Elezioni regionali, perché è Nicola Zingaretti il vero vincitore

zingaretti elezioni

Zingaretti vince le elezioni perché può rivendicare sia la vittoria del Sì che la difesa delle tre regioni dal centrodestra. Il risultato lo rafforza sia all’interno del PD che nei confronti del M5S

Le elezioni regionali del 20 e 21 settembre si sono concluse con un pareggio tra centrodestra e centrosinistra: il risultato è di 3-3.

Il centrodestra ha vinto in Liguria e nelle Marche e stravinto in Veneto, dove Luca Zaia della Lega – che governa la regione dal 2010 – ha preso il 76,8 per cento dei voti, un risultato storico.

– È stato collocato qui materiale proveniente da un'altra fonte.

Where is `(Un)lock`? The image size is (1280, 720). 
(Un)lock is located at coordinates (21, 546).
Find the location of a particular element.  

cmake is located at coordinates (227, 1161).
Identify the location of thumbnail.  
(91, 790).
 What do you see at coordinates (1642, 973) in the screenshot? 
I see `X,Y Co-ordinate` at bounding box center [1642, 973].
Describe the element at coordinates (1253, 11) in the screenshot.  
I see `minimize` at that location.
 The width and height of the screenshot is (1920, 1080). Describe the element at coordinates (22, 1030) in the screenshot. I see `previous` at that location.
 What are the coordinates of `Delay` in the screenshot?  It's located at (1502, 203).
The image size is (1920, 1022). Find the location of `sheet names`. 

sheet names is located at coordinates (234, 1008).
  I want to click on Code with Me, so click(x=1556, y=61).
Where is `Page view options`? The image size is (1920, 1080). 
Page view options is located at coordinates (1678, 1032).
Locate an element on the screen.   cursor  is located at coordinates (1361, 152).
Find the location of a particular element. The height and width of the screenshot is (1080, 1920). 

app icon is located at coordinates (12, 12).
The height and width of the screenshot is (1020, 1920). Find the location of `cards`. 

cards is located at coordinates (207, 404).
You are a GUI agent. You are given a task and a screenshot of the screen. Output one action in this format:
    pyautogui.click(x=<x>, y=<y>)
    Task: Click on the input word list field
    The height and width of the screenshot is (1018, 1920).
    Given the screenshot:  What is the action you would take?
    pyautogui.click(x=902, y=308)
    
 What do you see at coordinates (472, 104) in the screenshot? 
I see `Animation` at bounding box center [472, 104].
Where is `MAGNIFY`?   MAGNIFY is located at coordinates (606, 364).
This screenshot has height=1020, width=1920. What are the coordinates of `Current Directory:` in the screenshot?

Il centrosinistra ha vinto invece in Toscana e in Puglia – evitando due sconfitte che sarebbero state pesantissime – e ha stravinto in Campania: Vincenzo De Luca, del Partito Democratico e alla guida della regione dal 2015, ha ottenuto il 69,6 per cento.

IL PAREGGIO È UNA VITTORIA PER IL GOVERNO

Molti analisti politici – come Giovanni Diamanti, cofondatore di YouTrend – hanno interpretato il pareggio come una vittoria di fatto per le due forze di governo, il Movimento 5 Stelle e il Partito Democratico. Anche perché il Sì ha ottenuto una larghissima vittoria – il 69,6 per cento – al referendum sul taglio del numero dei parlamentari, che dalla prossima legislatura diventeranno 400 alla Camera (da 630) e 200 al Senato (da 315).

Il Sì al referendum era sostenuto da praticamente tutti i partiti principali, ma viene considerata una vittoria soprattutto per il Movimento 5 Stelle – che più di tutti ha promosso la riforma in questi anni – e, di riflesso, per il Partito Democratico.

M5S E LEGA SCONFITTI

Quella del Sì è però l’unica vittoria che il M5S può esibire, visti i risultati niente affatto buoni ottenuti alle regionali, sia al nord che al sud. Dal voto esce sconfitto anche il segretario della Lega Matteo Salvini, che aveva detto di aspettarsi una vittoria assoluta salvo poi doversi accontentare di un 3-3: e il trionfo in Veneto è merito della lista di Zaia, non suo.

PERCHÉ ZINGARETTI È IL VINCITORE

Il vincitore delle elezioni è dunque il segretario del PD Nicola Zingaretti, che può rivendicare sia l’ottimo risultato del Sì, sia la difesa delle tre regioni – Toscana, Campania e Puglia – dal centrodestra. Marche escluse, ovviamente, ma in quel caso Zingaretti può provare ad addossare la colpa al M5S per non aver sostenuto il candidato del PD.

Le votazioni rafforzano dunque la leadership del segretario all’interno del suo partito e nella sinistra: Italia Viva di Matteo Renzi non si è mai rivelata determinante. E gli permettono di mettere pressione sull’indebolito M5S per dare inizio alla cosiddetta “stagione delle riforme” più volte anticipata. Zingaretti ha infatti subito dichiarato che “dal MES ai decreti Salvini, dobbiamo accelerare perché da oggi siamo di gran lunga più forti”.